## Fragment dokumentu

Źródło: cdc.gov/childrenshealthdefense.org/nczas.com

Za: Najwyższy Czas! (8 maja 2021)

 


 

KOMENTARZ BIBUŁY: Po tym wszystkich kilkunastu miesiącach ciągłej manipulacji, CDC (amerykańska agencja Centra Kontroli Chorób i Prewencji) już nie kryje się i otwartym tekstem przyznaje, że po prostu oszukuje ludzi, oszukuje wszystkich co chcą się nabrać: lekarzy, dziennikarzy, polityków, naukowców, każdego kto uznaje ich (jeszcze) jako autorytet.

W ostatnim zdaniu pada przypomnienie, że CDC zmieniło metody testowania: są teraz inne dla zaszczepionych, a inne dla niezaszczepionych. Testy PCR dla zaszczepionych mają teraz niższą granicę cykli denaturacyjnych – maksimum 25, natomiast niezaszczepieni dalej „badani” są amplifikacjami dochodzącymi nawet do 45. Co to oznacza w praktyce? Oznacza, że u osoby zaszczepionej trudniej jest wykryć to czego się szuka – a szuka się rzekomo „wirusa”, a tak naprawdę w tychże testach szuka się jego fragmentu, tak niewielkiego, że można przypisać go do niemal każdego wirusa bądź nawet zanieczyszczenia.

Stąd szukanie metodą PCR to trochę jakby ktoś zasłonił wielkie, kilkunastometrowe zdjęcie jakiegoś, dajmy na to tygrysa, i odsłonił fragmenty wielkości główki od szpilki, i kazał na podstawie tych odkrytych fragmencików ustalić czy mamy do czynienia ze zdjęciem tygrysa, czy żyrafy czy może słonia. Na tym wielkim zdjęciu może się kryć cokolwiek, a my mamy do dyspozycji tylko te fragmenciki i próbujemy ustalić czy na podstawie puzzla o wielkości kropki jest tym czego szukamy, czy nie. Przy takiej zabawie z reguły „widzimy” cokolwiek co sobie założymy. Jeśli na początku testu założymy, że szukamy „wirusa Covid-19”, to znajdziemy go, bo odsłonięte malutkie fragmenty wielkiego zdjęcia będą pasowały do wszystkiego co tylko sobie założymy. Tak działa w praktyce test PCR „na covida”.

## Polecenie
Przytocz słowo w słowo fragment komentarza o testach PCR od „W ostatnim zdaniu” do „bądź nawet zanieczyszczenia.”.

## Pokazane rekordy
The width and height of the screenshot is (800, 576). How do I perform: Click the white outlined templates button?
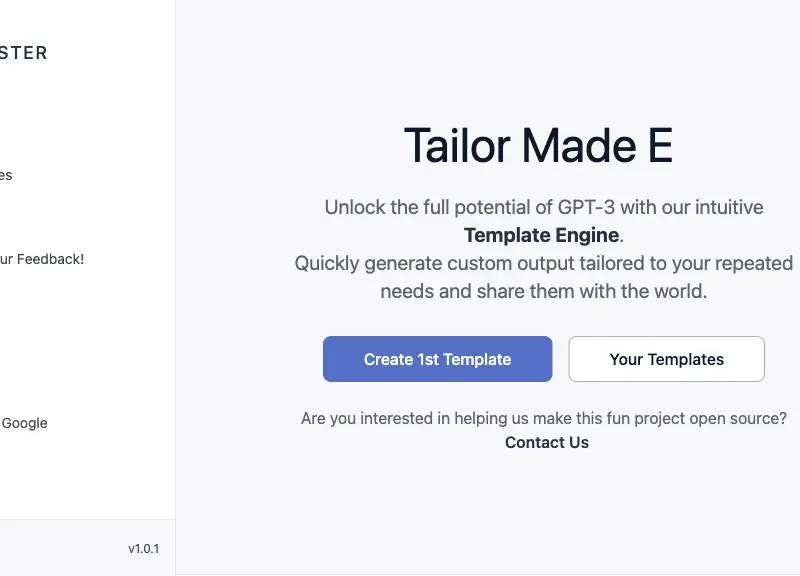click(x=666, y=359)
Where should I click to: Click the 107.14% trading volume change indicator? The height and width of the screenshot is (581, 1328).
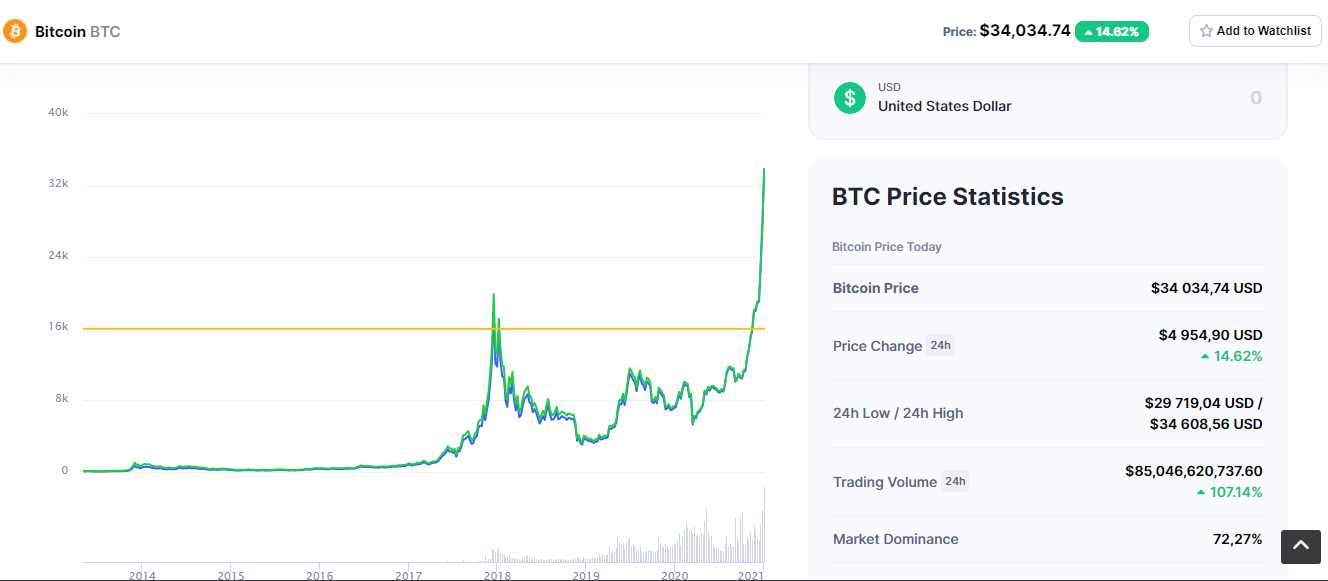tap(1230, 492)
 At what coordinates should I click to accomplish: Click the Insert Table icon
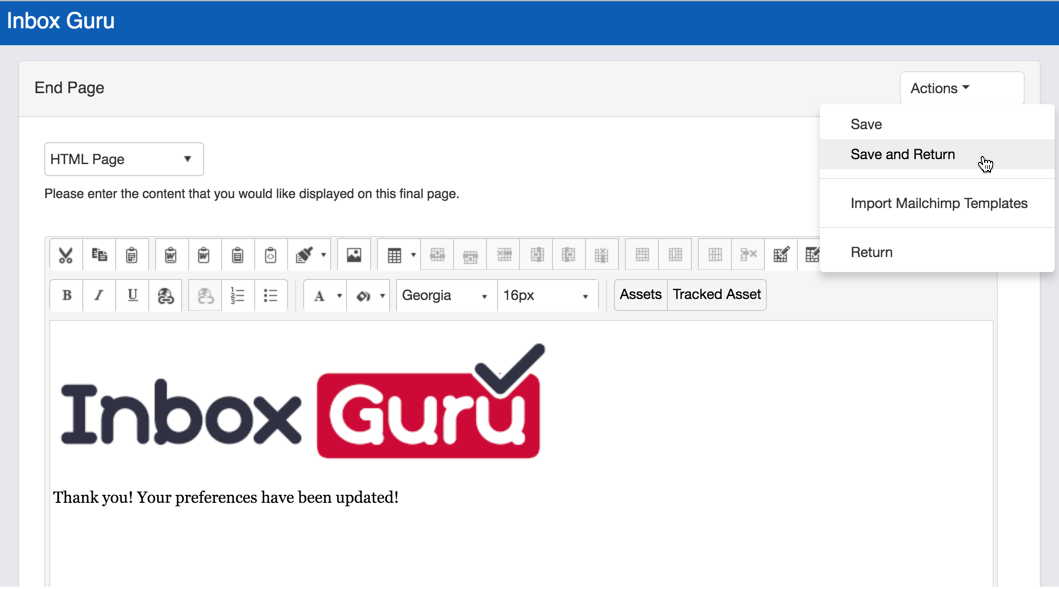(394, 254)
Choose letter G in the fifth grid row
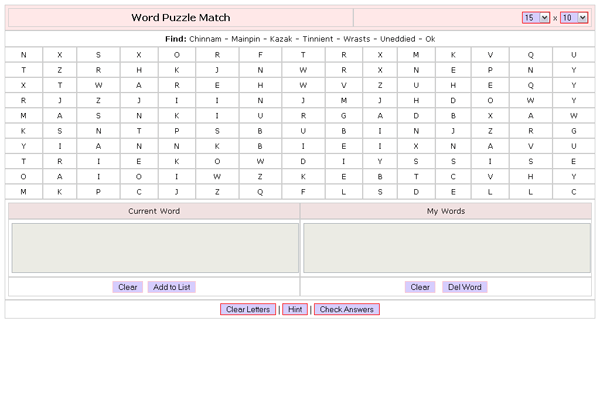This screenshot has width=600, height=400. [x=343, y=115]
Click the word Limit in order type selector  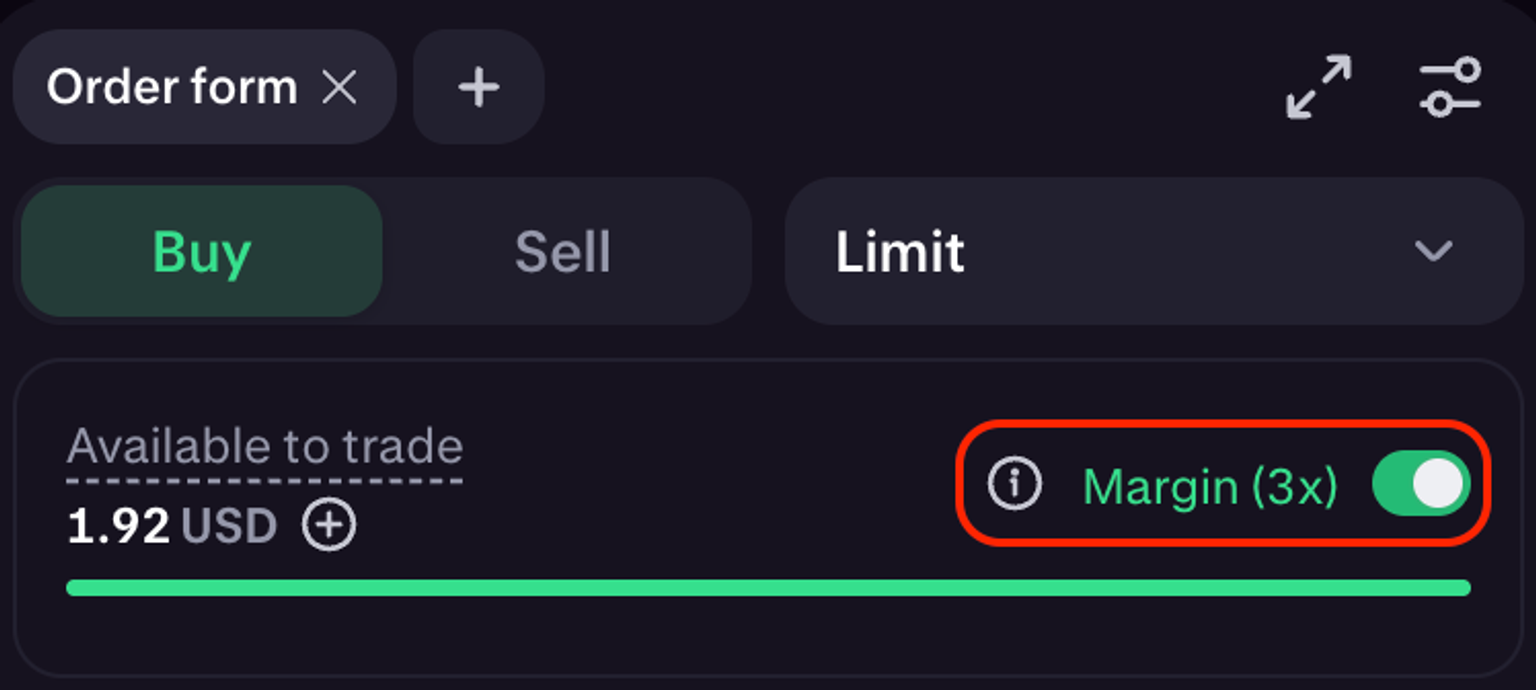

## Odpowiedź
W ostatnim zdaniu pada przypomnienie, że CDC zmieniło metody testowania: są teraz inne dla zaszczepionych, a inne dla niezaszczepionych. Testy PCR dla zaszczepionych mają teraz niższą granicę cykli denaturacyjnych – maksimum 25, natomiast niezaszczepieni dalej „badani” są amplifikacjami dochodzącymi nawet do 45. Co to oznacza w praktyce? Oznacza, że u osoby zaszczepionej trudniej jest wykryć to czego się szuka – a szuka się rzekomo „wirusa”, a tak naprawdę w tychże testach szuka się jego fragmentu, tak niewielkiego, że można przypisać go do niemal każdego wirusa bądź nawet zanieczyszczenia.